What does 2022 look like?
- MBA anticipates additional increases in lending volumes in 2022, with activity rising to $597 billion in commercial/multi-family mortgage bankers’ originations and $421 billion in total multi-family lending.
- Although US Treasury indexes have risen of late, overall coupon rates have remained fairly flat, with some spread compression offsetting the treasury rise.
- Many lenders have cut off end-of-the-year closings and are looking to fill their start of the year 2022 pipelines. All lender sectors surveyed expect/want to do similar to slightly more volume in 2022, assuming lending conditions remain stable to improving in Covid hit sectors. The office market and Hospitality segment of the market will be of keen interest to see if those products gain more traction, as workers come back to the office and travelers continue to expand both for business and leisure. All things remaining similar or improving and it should be another extremely active and favorable lending environment returning large record type volume potential.

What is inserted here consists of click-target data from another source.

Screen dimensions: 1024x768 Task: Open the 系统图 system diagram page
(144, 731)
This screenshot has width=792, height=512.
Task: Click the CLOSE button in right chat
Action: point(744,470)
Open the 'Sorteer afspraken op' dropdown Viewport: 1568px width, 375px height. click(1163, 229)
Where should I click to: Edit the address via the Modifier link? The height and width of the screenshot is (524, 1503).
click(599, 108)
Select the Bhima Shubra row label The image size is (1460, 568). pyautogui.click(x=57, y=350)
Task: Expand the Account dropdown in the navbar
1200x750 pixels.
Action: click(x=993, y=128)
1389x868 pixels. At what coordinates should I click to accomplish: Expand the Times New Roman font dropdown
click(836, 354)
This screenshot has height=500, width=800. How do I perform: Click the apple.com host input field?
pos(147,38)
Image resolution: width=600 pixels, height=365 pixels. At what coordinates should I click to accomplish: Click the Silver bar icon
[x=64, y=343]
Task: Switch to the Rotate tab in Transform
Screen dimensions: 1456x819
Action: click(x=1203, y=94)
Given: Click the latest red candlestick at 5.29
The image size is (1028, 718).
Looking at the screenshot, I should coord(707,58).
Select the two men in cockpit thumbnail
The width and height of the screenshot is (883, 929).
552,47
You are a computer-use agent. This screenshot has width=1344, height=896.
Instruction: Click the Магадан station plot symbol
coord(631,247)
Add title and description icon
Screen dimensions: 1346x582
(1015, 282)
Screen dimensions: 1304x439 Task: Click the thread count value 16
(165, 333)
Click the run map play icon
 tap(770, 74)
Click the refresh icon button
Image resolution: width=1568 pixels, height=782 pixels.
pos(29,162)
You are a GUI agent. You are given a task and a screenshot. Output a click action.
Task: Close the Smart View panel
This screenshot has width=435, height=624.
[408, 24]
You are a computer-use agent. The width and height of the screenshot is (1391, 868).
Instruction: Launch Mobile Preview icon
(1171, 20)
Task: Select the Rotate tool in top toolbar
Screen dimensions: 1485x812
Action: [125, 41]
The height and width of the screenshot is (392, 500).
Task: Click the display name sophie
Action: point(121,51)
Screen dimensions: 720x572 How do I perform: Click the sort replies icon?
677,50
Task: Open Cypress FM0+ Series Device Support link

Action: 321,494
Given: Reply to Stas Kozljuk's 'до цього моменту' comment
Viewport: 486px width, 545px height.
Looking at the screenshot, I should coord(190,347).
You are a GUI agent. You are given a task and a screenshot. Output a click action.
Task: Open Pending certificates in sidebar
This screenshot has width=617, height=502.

- Areas to keep an eye on that can effect the strong momentum of the market are the obvious increase in interest rates, any type of Covid recurrences / increased levels, passing of the Biden proposed limit on 1031 exchanges (see below), and the recent political unrest throughout the world.
Looming 1031 Exchange rule changes would have a major impact on commercial real estate sales volume.
- Commercial investors worry about possible 1031 exchange rules.
- The Biden Administration wants a $500K limit for like-kind exchanges, which allow investors to defer taxes. If enacted, the change could have a big impact on commercial real estate sales.
- One proposal in President Biden’s $1.8 trillion American Families Plan has been drawing close attention from concerned commercial real estate investors. It would place a $500,000 limit on 1031 exchanges, which allows investors to defer paying tax on real estate gains if they reinvest the proceeds to buy other property within six months of the sale.The bill would limit gains to $500,000 for each taxpayer ($1 million for married taxpayers filing a joint return) each year for real property exchanges that are like-kind. Any gains from like-kind exchanges in excess of these limits would be recognized by the taxpayer in the year of the exchange. The tax break has been in the U.S. tax code since 1921.Putting a limit on 1031 exchanges would absolutely slow down the movement of capital in the industry.
A proposed increase in the capital gains tax from 20% to 39.6% would also reduce returns for real estate investors.
According to a study supported by accounting firm Ernst & Young, eliminating 1031 exchanges would negatively impact the economy by up to $13.1 billion annually. One analysis (backed by research from Ernst & Young) found that a repeal of 1031 exchanges would likely result in less federal tax revenue.
Many believe the proposed cap originated with people who don’t understand how the 1031 process works. Once people understand the process and what it is doing [for the economy], very few people would want to have it eliminated. Any potential changes in the 1031 rules are certainly a concern and would certainly lead to less sales volume.